# knowledge about applets



## pat270881 (21. Mrz 2005)

Hello,

I have two questions regarding applets:

1) Do I need a Web-Server like Tomcat to run applets or can I simply open them in the browser?

2) How can I compile an applet in the eclipse environment?

thx

pat


----------



## Campino (21. Mrz 2005)

pat270881 hat gesagt.:
			
		

> Hello,
> 
> I have two questions regarding applets:
> 
> ...



Hello, 

first you are in an German forum, it isn't very intelligent to ask English questions here.

1) No, you don't need a Server like Tomcat. You can open it in the browser. To use it in a homepage, you can use the normal Webserver (where the homepage is on).

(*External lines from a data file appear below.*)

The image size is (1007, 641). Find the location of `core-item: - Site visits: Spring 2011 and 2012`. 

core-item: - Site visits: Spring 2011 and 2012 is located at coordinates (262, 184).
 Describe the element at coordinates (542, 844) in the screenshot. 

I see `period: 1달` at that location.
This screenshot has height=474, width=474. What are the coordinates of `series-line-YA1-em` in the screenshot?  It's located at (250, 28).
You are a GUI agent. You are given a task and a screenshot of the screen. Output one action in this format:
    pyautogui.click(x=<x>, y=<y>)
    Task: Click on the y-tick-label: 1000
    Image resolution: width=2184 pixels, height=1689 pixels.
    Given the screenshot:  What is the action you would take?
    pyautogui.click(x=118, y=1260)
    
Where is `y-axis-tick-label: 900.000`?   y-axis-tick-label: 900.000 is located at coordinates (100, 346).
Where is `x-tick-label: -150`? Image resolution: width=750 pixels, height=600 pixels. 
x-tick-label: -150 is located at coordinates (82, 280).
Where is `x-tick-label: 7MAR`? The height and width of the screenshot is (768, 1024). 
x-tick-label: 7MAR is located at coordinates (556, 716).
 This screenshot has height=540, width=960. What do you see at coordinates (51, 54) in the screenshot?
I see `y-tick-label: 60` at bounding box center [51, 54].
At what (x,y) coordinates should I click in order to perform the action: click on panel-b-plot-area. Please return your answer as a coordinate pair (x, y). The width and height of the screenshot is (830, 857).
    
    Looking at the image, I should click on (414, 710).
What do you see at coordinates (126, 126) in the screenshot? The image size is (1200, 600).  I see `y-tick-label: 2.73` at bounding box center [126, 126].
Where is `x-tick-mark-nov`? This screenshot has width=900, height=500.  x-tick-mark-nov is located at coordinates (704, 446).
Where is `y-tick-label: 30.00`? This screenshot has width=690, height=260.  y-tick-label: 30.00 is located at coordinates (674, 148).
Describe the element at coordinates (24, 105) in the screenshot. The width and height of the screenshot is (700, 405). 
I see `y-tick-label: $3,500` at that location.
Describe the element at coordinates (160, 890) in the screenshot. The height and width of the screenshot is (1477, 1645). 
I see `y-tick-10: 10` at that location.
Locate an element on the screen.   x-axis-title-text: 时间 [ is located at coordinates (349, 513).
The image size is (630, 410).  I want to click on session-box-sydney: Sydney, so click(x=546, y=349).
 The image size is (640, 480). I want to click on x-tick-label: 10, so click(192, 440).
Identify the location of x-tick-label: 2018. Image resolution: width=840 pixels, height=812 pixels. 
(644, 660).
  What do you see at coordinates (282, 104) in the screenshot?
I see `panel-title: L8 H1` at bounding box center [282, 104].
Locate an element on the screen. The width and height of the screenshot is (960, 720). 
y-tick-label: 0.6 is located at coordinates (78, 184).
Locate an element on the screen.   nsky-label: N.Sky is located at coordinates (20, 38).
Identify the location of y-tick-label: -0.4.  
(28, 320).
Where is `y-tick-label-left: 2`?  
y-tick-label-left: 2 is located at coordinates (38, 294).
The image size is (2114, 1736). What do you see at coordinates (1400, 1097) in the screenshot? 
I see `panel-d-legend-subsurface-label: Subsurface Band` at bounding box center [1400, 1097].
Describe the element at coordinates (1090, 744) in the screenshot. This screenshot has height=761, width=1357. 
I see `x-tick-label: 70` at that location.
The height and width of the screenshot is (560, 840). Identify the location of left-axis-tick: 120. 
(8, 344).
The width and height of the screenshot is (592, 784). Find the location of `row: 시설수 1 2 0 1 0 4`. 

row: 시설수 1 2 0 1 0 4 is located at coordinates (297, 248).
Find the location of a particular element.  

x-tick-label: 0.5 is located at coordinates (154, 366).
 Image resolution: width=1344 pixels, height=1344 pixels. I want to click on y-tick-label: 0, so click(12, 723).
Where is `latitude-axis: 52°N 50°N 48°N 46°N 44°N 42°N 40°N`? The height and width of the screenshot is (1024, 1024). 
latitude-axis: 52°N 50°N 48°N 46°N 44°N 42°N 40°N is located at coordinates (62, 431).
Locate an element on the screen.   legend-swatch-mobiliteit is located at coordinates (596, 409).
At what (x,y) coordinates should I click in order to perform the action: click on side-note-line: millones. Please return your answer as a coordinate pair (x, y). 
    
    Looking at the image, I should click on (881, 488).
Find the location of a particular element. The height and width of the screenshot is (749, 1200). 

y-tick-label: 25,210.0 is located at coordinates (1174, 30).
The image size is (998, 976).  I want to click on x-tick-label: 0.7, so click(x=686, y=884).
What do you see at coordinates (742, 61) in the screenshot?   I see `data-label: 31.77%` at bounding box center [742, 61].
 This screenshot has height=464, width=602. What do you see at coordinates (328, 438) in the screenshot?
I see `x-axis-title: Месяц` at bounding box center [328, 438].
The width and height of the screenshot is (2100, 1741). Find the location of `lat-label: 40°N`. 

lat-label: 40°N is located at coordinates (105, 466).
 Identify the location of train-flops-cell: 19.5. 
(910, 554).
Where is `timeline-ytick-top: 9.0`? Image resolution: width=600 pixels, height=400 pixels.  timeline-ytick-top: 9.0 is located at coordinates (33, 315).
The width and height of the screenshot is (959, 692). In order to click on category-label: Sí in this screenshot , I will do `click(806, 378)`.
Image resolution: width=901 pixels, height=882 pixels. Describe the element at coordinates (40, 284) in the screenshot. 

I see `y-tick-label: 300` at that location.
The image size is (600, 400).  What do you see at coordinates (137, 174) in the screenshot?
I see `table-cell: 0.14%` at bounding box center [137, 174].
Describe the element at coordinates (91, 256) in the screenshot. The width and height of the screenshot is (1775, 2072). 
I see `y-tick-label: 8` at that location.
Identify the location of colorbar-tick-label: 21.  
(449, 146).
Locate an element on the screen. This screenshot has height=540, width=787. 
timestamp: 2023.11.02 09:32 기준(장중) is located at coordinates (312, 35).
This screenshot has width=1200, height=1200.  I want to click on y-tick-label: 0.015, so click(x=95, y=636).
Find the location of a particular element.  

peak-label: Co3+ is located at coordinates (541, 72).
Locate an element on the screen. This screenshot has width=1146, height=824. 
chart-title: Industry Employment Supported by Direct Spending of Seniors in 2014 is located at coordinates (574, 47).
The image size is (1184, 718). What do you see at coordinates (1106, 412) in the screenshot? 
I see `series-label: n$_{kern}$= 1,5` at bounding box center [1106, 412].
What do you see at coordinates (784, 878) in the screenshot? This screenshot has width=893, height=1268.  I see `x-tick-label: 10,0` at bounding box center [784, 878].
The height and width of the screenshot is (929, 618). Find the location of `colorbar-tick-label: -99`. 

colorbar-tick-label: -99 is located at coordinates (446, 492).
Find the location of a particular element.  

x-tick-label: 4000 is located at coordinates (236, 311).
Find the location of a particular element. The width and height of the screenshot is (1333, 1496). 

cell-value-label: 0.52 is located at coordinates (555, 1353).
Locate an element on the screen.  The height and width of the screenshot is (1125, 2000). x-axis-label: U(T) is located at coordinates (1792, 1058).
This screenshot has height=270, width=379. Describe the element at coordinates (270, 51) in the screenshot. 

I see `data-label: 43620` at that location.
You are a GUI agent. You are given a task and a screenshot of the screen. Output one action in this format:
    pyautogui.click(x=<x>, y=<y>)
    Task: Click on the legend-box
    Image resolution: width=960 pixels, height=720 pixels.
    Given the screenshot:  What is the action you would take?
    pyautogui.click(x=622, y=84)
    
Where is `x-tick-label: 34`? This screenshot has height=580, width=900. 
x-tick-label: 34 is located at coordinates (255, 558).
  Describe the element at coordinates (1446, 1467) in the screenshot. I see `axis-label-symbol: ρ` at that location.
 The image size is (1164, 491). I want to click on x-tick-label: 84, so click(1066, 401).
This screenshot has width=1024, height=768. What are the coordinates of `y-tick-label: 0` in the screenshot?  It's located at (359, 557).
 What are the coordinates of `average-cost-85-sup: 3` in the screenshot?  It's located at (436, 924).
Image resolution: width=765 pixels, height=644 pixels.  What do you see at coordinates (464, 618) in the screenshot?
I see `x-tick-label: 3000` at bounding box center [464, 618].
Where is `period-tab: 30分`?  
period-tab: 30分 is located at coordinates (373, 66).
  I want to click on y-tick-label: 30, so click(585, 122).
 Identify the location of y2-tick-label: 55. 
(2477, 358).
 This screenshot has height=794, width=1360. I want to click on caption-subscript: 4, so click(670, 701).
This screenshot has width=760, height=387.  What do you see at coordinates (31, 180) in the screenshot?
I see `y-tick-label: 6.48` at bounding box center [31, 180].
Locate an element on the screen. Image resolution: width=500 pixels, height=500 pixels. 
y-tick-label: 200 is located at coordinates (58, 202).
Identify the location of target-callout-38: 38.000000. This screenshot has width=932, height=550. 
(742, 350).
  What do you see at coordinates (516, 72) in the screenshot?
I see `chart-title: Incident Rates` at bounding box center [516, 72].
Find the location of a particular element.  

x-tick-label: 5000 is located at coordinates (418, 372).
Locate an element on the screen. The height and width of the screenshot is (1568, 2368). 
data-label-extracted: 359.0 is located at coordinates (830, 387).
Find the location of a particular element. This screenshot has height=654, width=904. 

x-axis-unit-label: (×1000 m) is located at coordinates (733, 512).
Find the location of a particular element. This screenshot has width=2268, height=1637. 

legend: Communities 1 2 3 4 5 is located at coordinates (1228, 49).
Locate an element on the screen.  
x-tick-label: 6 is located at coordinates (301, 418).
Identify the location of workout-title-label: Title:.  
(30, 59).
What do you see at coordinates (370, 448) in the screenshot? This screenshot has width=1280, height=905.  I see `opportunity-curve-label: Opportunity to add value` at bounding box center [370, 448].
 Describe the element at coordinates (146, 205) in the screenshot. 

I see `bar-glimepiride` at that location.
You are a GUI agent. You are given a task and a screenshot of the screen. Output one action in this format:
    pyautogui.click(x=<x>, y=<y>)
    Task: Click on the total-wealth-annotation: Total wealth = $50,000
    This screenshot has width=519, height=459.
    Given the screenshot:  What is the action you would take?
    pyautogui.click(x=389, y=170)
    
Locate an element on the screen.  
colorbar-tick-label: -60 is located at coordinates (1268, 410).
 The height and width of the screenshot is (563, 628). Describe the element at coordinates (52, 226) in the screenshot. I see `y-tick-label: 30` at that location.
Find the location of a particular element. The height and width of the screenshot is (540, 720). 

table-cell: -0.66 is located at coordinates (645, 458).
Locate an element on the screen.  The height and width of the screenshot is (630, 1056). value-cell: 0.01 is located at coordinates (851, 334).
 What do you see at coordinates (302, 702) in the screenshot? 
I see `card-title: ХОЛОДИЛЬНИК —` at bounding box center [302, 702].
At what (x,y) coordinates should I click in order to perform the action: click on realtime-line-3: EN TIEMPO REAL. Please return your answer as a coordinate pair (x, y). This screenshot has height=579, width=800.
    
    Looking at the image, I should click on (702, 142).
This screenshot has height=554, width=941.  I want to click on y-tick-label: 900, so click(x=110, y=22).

2) eclipse compiles applets hisself. You only have to take the class files from the bin-Folder from your Project Directory. Then you had to prepare a html-page for the applet and open it in your browser. You can test your applet with eclipse by using Run->Run as...->Java Applet. To create a jar-archive for your applet you can use file->export. This jar-archive can be put in a html-page like normal class files.


----------



## Dreezard (21. Mrz 2005)

hey campino. You have to speak english if you want to program seriously! I dont't think that there's a big problem with english here. So it is !(not very intelligent) ^^

Well. To the questions:
1) @Campino: Not every webserver supports Java-servlets, so if you want to use them it is the best to set up a server by your selft. I can recommend apache! But if it's just an applet, every webserver will work with it.

2) @Campino: right ;-)


----------



## Roar (21. Mrz 2005)

@dreezard zu 1: es geht um applets, nicht um servlets


----------



## Dreezard (21. Mrz 2005)

ich weiß. Ich habe das ja nur hinzugefügt, weil ich viele Leute kenne die als erstes immer erst mal n Chat-applet machen. Dazu ist ja ein Servlet nötig. Sie werden eh relativ häufig verwendet. Is halt ne Fußnote mit ungünstiger Formulierung ^^

Edit Illuvatar: Hier als Antwort geschriebenr Doppelpost von örs gelöscht. Siehe auch
http://www.java-forum.org/de/viewtopic.php?t=16415


----------